• _DATA SECTION_
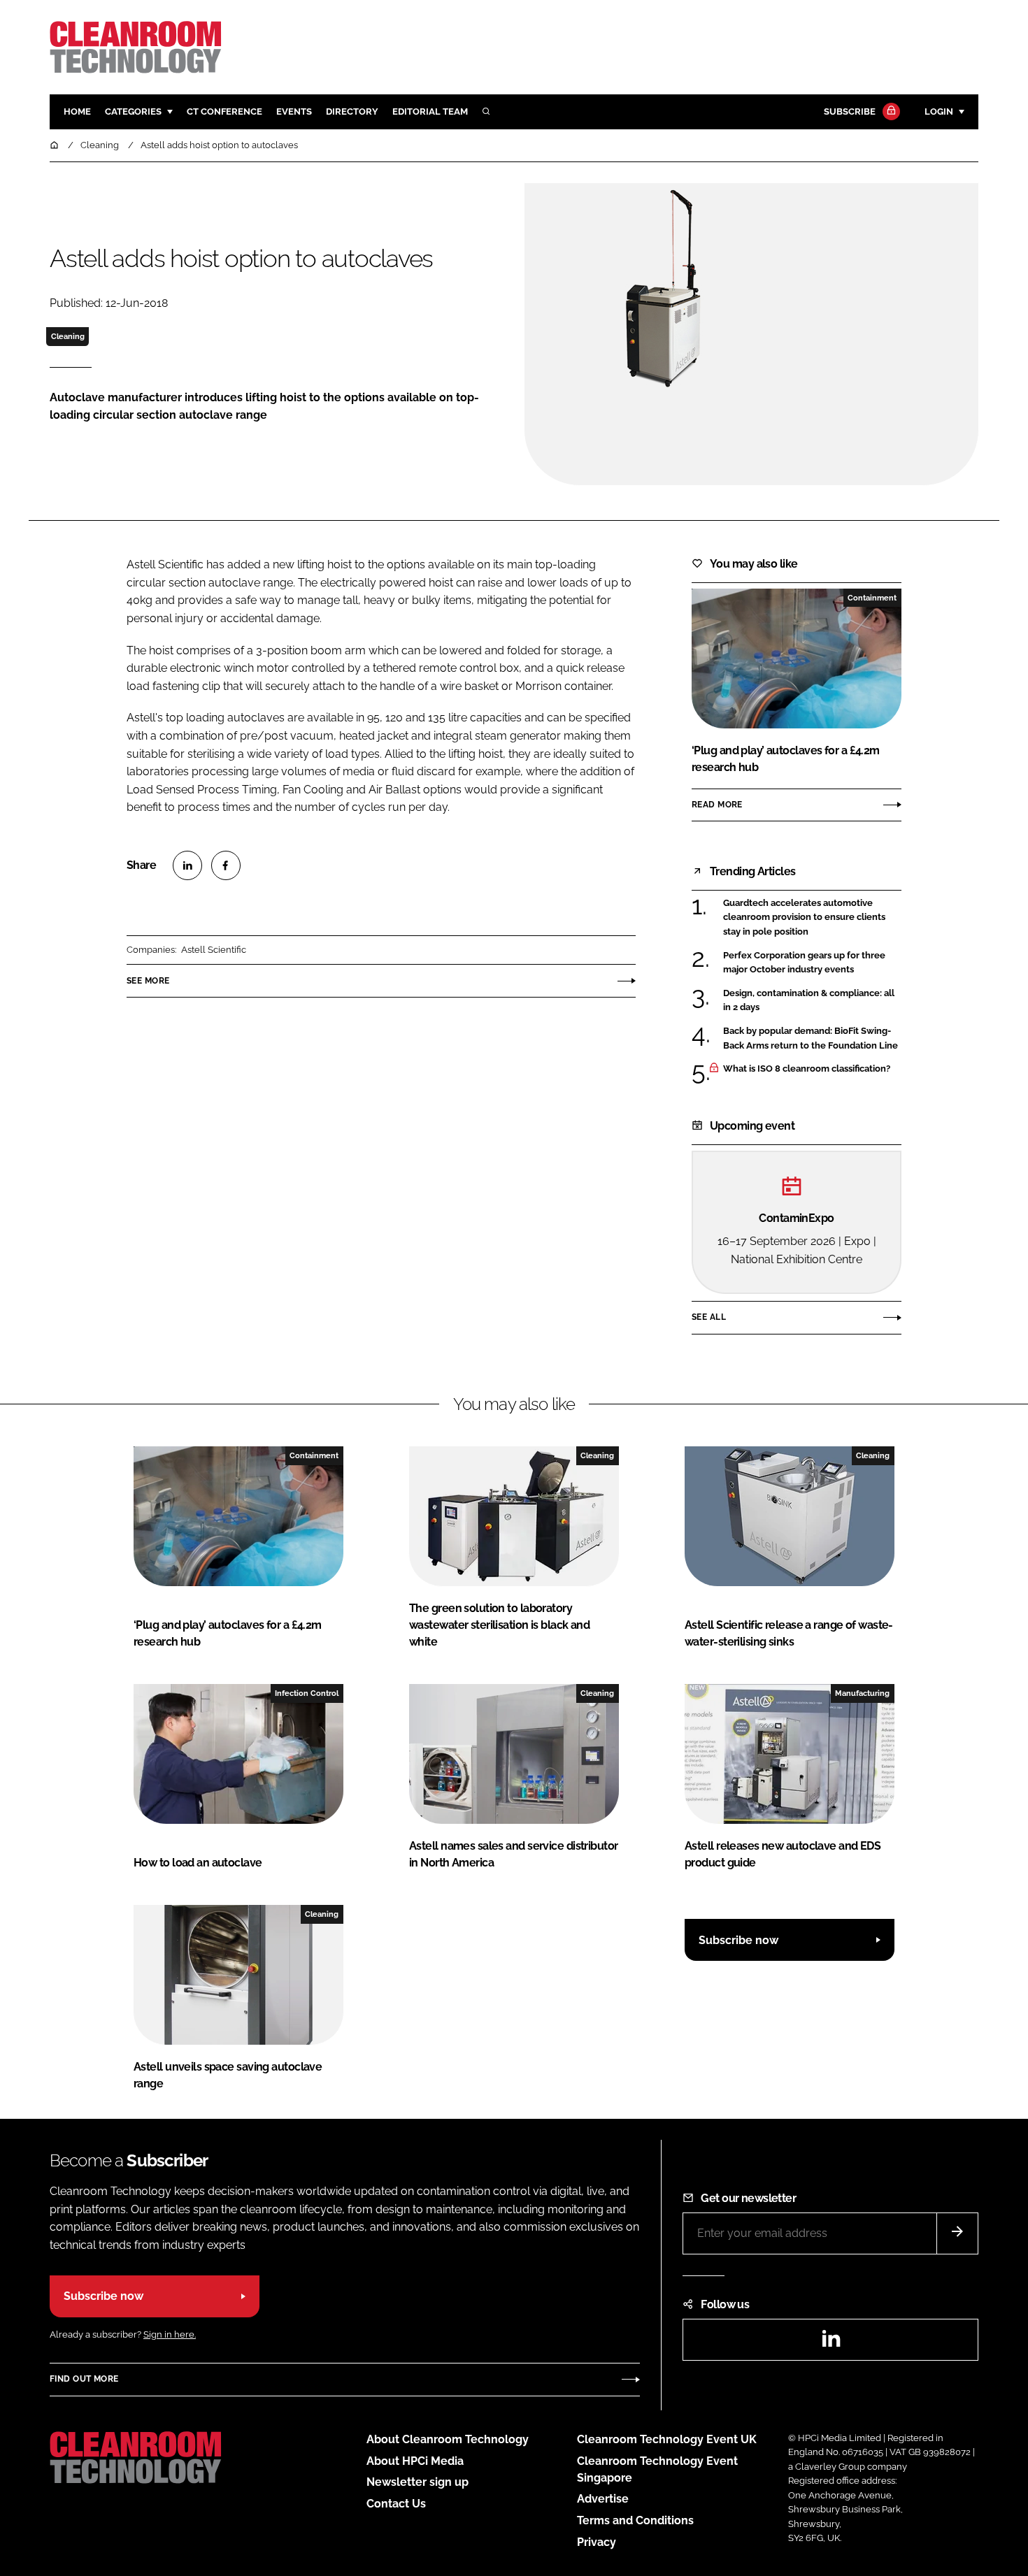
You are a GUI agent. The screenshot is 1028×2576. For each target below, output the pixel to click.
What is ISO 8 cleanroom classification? (806, 1069)
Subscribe (850, 111)
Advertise (603, 2498)
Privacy (596, 2542)
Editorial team (430, 111)
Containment (872, 597)
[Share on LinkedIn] (187, 865)
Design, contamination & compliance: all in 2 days (808, 1000)
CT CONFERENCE (224, 111)
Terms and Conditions (635, 2520)
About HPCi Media (415, 2461)
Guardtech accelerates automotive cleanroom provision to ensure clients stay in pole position (804, 917)
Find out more (84, 2379)
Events (294, 111)
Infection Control (306, 1693)
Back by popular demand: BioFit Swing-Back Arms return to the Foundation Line (810, 1037)
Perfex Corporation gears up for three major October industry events (804, 961)
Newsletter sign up (417, 2482)
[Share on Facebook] (226, 865)
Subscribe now (738, 1940)
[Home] (55, 145)
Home (77, 111)
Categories (133, 111)
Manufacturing (862, 1693)
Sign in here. (169, 2334)
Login (939, 111)
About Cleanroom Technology (447, 2439)
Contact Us (396, 2503)
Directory (352, 111)
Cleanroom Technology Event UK (667, 2439)
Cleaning (68, 336)
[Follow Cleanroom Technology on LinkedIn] (831, 2343)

• _TASK TO COMPLETE_
What is needed is every entry above, repeated exactly, with the pictures dropped.

• _YOUR SOLUTION_
You are a GUI agent. The screenshot is 1028×2576. For each target below, output the pixel to click.
What is ISO 8 cleanroom classification? (806, 1069)
Subscribe (850, 111)
Advertise (603, 2498)
Privacy (596, 2542)
Editorial team (430, 111)
Containment (872, 597)
[Share on LinkedIn] (187, 865)
Design, contamination & compliance: all in 2 days (808, 1000)
CT CONFERENCE (224, 111)
Terms and Conditions (635, 2520)
About HPCi Media (415, 2461)
Guardtech accelerates automotive cleanroom provision to ensure clients stay in pole position (804, 917)
Find out more (84, 2379)
Events (294, 111)
Infection Control (306, 1693)
Back by popular demand: BioFit Swing-Back Arms return to the Foundation Line (810, 1037)
Perfex Corporation gears up for three major October industry events (804, 961)
Newsletter sign up (417, 2482)
[Share on Facebook] (226, 865)
Subscribe now (738, 1940)
[Home] (55, 145)
Home (77, 111)
Categories (133, 111)
Manufacturing (862, 1693)
Sign in here. (169, 2334)
Login (939, 111)
About Cleanroom Technology (447, 2439)
Contact Us (396, 2503)
Directory (352, 111)
Cleanroom Technology Event UK (667, 2439)
Cleaning (68, 336)
[Follow Cleanroom Technology on LinkedIn] (831, 2343)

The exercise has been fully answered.